• [DOCUMENT EXTRACT]:
···

Dive Brief:
- Pfizer and BioNTech on Tuesday said the first healthy volunteers have received the companies' coronavirus vaccine in a U.S. trial, following the completion of dosing in a Germany-based study last week.
- The U.S. trial will expand to four sites, first testing the vaccine in adults under age 55 and extending to those 65 to 85 once data from the younger enrollees show it's safe and stimulates an immune response to coronavirus. Four different prototypes of the vaccine will be tested in the trial, which will enroll 360 people.
- Pfizer and BioNTech expect to have initial data from the trial in late May or June. Pfizer is also preparing to scale up manufacturing to deliver millions of doses by the end of 2020.
Dive Insight:
The race to deliver a vaccine that will prevent further spread of the novel coronavirus is intensifying, with at least seven already being tested in humans.
BioNTech and its rival Moderna are pursuing mRNA vaccines — treatments containing genetic instructions for cells to make immune-stimulating proteins — and have been among the first out of the gate due in part to the speed at which such vaccines can be designed.
Initial data assessing their safety and the type of immune response they whip up should be available within weeks. Moderna's mRNA-1273 has completed enrollment in a Phase 1 trial sponsored by the National Institute of Allergy and Infectious Diseases, and the company has asked the Food and Drug Administration for permission to proceed into Phase 2.
No mRNA vaccine has ever received regulatory approval, however, and thus older technologies like virus-based and protein-based approaches have also drawn attention. One of the earliest vaccines in testing was from CanSino Biologics, which has already entered Phase 2 with an approach that relies on harmless viruses engineered to stimulate a response to SARS-CoV-2 infections.
Even though these vaccine candidates have yet to prove they are safe and prevent COVID-19, manufacturers are risking tens, and even hundreds, of millions of dollars building their manufacturing capacity to meet expected demand.
In Pfizer's first quarter earnings call, CEO Albert Bourla said the company is on schedule to have the capacity to produce millions of doses of BioNTech's candidate by the end of 2020 and potentially hundreds of millions by the end of 2021.
Moderna, meanwhile, has reached agreement with Lonza to produce potentially 1 billion doses per year. Johnson & Johnson partnered with Catalent to build 24-hour-a-day, seven-day-a-week production capacity, in the hopes that its candidate, which uses a similar approach as CanSino, will successfully prevent coronavirus infections.
Pfizer signed BioNTech to a coronavirus vaccine deal with $185 million in upfront cash, including a $113 million stock purchase, and a promise of up to $563 million in future milestone payments.

···

• [EXTRACTED ENTRIES]:

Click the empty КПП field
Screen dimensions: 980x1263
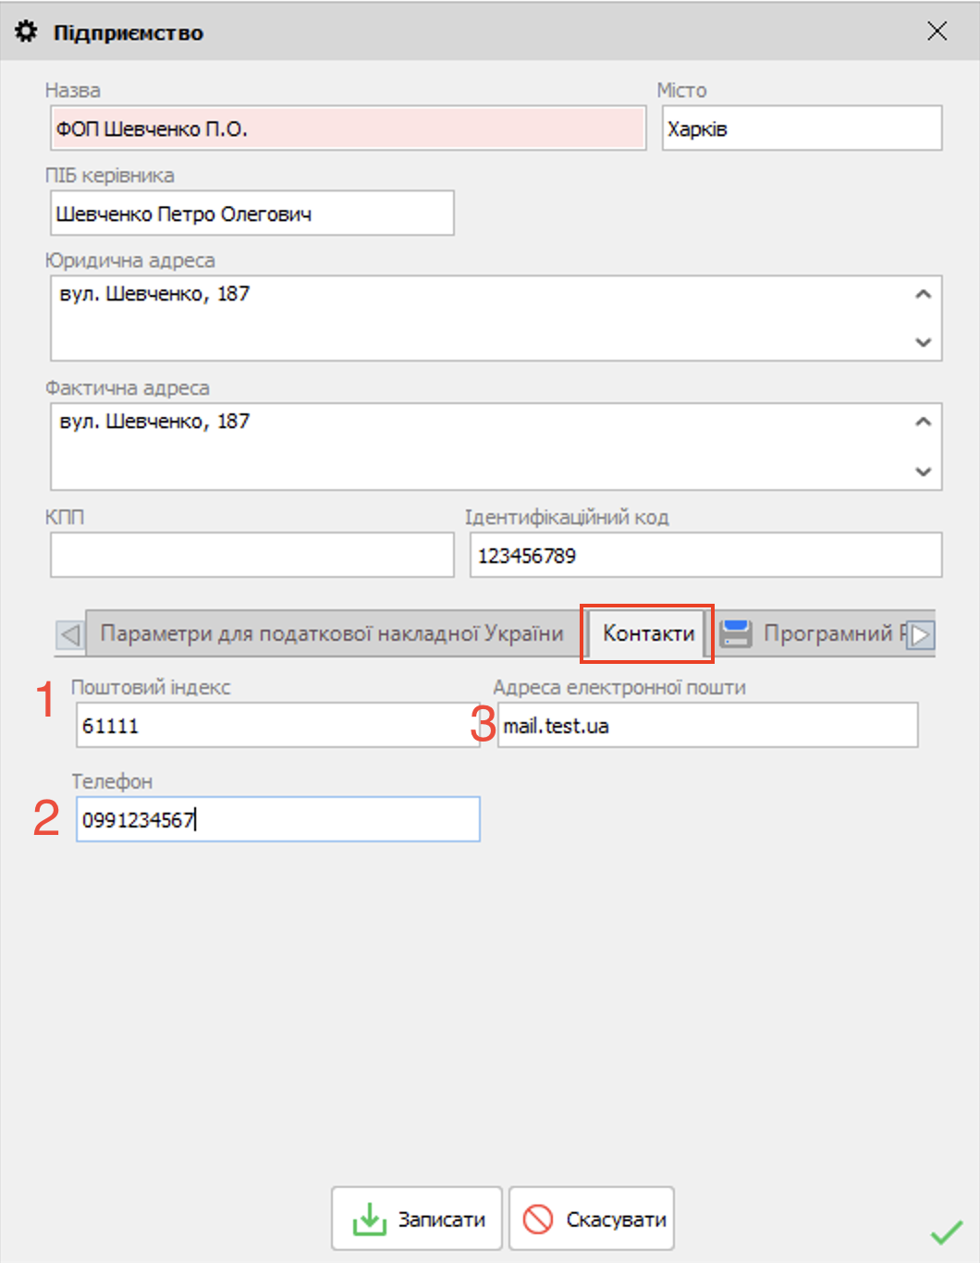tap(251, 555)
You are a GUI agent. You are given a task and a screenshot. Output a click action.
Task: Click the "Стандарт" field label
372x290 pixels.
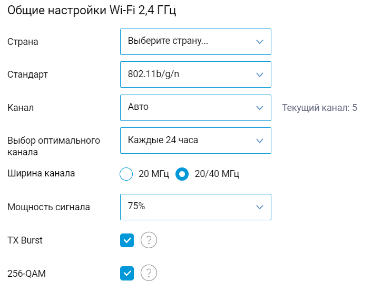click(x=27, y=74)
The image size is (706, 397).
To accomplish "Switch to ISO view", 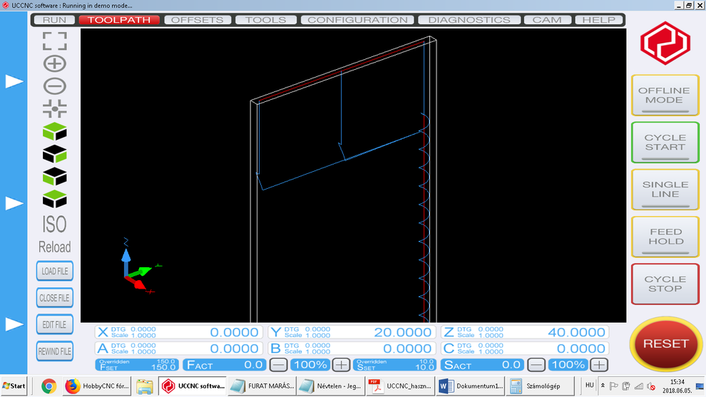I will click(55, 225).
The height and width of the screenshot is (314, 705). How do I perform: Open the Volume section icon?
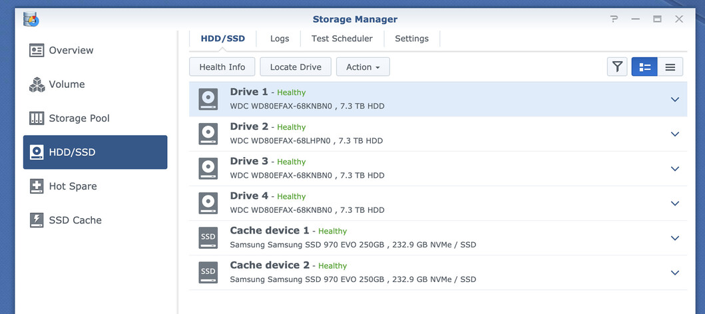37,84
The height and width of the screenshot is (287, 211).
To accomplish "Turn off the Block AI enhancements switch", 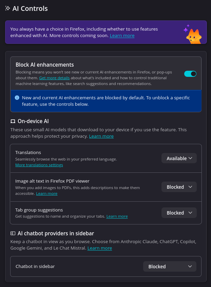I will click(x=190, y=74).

···

Summarize the coronavirus vaccine text in two sentences.

• [ANSWER FOR THE TASK]: Pfizer and BioNTech have begun dosing healthy volunteers in a U.S. trial of their coronavirus vaccine that will enroll 360 people and test four prototypes, with initial data expected in late May or June and Pfizer preparing to make millions of doses by the end of 2020. The vaccine race is intensifying, with at least seven candidates in human testing, including Moderna's mRNA vaccine and CanSino Biologics' virus-based approach, and manufacturers are spending heavily to build production capacity before any candidate has proven safe and effective.